Elizabeth: Ok. Now help me understand, how does it how does this actually work. So is this is it taking a video of someone while they’re observing an ad, for instance? And then it it analyzes the reactions of the face to the eyes?
Gabi: Yeah essentially, that’s how it’s done. In terms of how we typically work is, we work with large insights firms or market research firms, companies like Kantar Millward Brown. They have huge research processes in which they engage with their brand clients to understand how their advertising and go-to-market needs to take place. Now we’re part of their research methodologies, meaning that our technology is integrated into their overarching platforms. And typically how it would work is, they have paid panelists that are recruited to participate in these consumer insights studies. Part of these studies, there might be a survey component, but there’s also a component that says, OK we’d like you, online, to watch a piece of content, which could be TV programming or a video ad, and we ask you to opt in and consent to us recording and analyzing your face as you watch that content. And that’s where our technology comes in.
Gabi: It’s a cloud-based solution. All we need is to basically take, with permission, access of someone’s camera, and as they watch this content, sitting at home or wherever they happen to be, on their device, we record kind of unobtrusively in the background, their moment by moment reactions to that content. So frame by frame we analyze these responses. And interestingly enough, our research has shown that people quite quickly forget there’s a camera there. They just naturally react to whatever they are viewing. And it’s that’s kind of unbiased and unfiltered reaction that you want. Because with that insight, if you then accumulate that at scale, you can make really important decisions about your content and even your content placement or how you spend your advertising dollars.
Gabi: So that essentially is the first markets where Affective got started. Today we are still very active in this market. Another market for going after really with full force right now is actually automotive. And in the past year, almost a year ago, we launched a new solution for that market called AffectivA Automotive AI. Basically this is our core technology packaged and tuned to the automotive industry, because the use cases there are very different. They’re twofold. On the one hand in automotive as we all know, road safety is a key issue. There’s just lots of fatalities and tragic accidents that take place on the roads every single day due to distracted driving and drowsy driving. Now, what if you could detect that a driver was distracted or getting drowsy and have the car intervene in a relevant and appropriate manner? That that’s one thing that these automotive manufacturers are all going after. And this is where our technology comes in, because again just using cameras that are in cars already today, we can quite simply and unobtrusively understand people’s emotional states and complex cognitive states, such as drowsiness and distraction, by analyzing their face. So that’s one use case in automotive. Basically driver monitoring to help improve road safety.
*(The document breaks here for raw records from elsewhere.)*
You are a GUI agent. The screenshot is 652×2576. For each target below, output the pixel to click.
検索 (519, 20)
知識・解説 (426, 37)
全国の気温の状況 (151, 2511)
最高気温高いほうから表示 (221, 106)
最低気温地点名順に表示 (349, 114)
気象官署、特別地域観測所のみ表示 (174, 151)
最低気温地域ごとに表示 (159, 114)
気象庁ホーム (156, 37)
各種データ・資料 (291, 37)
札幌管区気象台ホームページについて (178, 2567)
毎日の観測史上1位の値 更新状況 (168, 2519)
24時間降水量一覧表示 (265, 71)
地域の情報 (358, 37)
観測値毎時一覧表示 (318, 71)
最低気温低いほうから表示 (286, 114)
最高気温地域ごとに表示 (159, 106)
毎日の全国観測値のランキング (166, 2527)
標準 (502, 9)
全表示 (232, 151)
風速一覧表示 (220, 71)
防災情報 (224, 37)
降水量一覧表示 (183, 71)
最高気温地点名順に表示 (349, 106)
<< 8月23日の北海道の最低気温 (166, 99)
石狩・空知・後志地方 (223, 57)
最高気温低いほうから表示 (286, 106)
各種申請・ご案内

Elizabeth: You must have quite a lot of data that you need to use to train your systems in order to be able to read the faces of a large number of people. Can you talk about where your training data is coming from, and what kind of a boost you’ve gotten from the revolution in machine learning and deep learning over the last five, 10 years? Can tell us a little bit about your data processes?
Gabi: Yeah absolutely. So maybe I should start with machine learning and deep learning and why we actually use that. So when you think about human emotions and how these kind of evolve and manifest, human emotions are actually very complex, often extremely subtle and nuanced. And then when you think about complex cognitive states, which technically aren’t emotions, things such as you know drowsiness and distraction, those are also things that evolve over time. And it’s rarely prototypical. Rarely in the real world do you see that exaggerated smile or someone falling asleep right away. It’s temporal. And being able to model for those complexities, you cannot do that with a rules-based heuristic approach. You really need to use machine learning to be able to detect those type of complexities.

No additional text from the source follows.